For training to work, the downloaded IEEE GRSS dataset must be present in the data/raw/ folder. The training script will check for the presence of preprocessed tiles (which are placed in data/processed/), preprocessing all necessary resources if missing.

Once preprocessed, the training script needs an ESDConfig to run, the default of which is located in the src/utilities.py file. In order to change hyperparameters like the model type, batch size, max epochs and more, the default ESDConfig can be changed or command-line arguments like --model_type can be inputted when running the training script.

With the proper data loaded & parameters/model set, training can now begin.

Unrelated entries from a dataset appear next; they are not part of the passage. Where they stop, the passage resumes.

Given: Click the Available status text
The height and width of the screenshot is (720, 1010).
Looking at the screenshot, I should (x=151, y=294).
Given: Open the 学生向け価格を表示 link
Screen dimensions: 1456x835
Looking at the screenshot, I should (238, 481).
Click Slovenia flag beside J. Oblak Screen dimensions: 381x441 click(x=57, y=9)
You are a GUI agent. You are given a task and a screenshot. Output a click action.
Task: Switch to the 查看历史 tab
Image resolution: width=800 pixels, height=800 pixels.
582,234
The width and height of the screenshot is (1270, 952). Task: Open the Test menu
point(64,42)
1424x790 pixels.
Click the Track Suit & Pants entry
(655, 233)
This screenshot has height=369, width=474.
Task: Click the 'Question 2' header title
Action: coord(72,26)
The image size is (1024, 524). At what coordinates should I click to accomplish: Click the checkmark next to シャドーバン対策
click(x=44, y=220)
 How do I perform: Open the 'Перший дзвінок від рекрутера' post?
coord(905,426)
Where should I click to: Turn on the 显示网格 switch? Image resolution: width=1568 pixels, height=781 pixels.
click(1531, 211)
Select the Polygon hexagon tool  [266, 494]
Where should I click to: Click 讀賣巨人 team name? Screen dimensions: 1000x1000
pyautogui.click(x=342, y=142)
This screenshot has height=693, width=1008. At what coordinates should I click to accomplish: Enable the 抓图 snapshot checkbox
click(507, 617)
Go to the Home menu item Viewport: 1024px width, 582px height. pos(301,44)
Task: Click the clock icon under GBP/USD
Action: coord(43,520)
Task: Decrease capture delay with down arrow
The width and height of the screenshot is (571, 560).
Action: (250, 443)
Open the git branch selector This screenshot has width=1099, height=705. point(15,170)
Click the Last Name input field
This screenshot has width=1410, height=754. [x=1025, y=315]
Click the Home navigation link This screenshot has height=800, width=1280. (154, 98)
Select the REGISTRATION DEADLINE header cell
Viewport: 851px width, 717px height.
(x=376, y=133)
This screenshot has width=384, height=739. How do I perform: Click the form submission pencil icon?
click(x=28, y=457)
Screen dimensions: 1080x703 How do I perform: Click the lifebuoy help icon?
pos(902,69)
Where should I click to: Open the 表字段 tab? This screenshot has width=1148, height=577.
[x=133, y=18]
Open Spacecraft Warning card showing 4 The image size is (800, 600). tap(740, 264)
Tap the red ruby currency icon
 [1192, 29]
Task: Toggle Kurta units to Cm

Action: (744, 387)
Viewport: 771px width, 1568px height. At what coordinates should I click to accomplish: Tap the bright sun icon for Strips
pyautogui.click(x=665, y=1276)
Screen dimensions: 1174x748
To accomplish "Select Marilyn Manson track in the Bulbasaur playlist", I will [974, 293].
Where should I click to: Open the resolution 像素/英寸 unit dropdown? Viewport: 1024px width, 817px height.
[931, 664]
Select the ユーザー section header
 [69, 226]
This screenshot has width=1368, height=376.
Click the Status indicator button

Connecting to Weights & Balances, the training script will output the results of each epoch to wandb.ai, allowing progress to be visible even away from the local machine.

Once training is complete, a models/ folder should have been created, containing the saved weights in a last.ckpt checkpoint file. Note that due to the file size of our best performing model's last.ckpt file, we will be linking it here in this README, in the Models section. The trained model can further be evaluated with the evaluate.py and evaluate_kaggle.ply scripts.

Installation

The code requires python>=3.11.3, as well as pytorch>=2.3 and torchvision>=0.18. Please follow the instructions here to install both python if you don't have it installed already. All other dependencies (including pytorch) will be installed using the following steps:

Clone this repository locally and install with

git clone https://github.com/cs175cv-s2024/final-project-brown-rice.git

(RECOMMENDED) We recommend using a virtual environment in order to have a reproducible and stable envrionment.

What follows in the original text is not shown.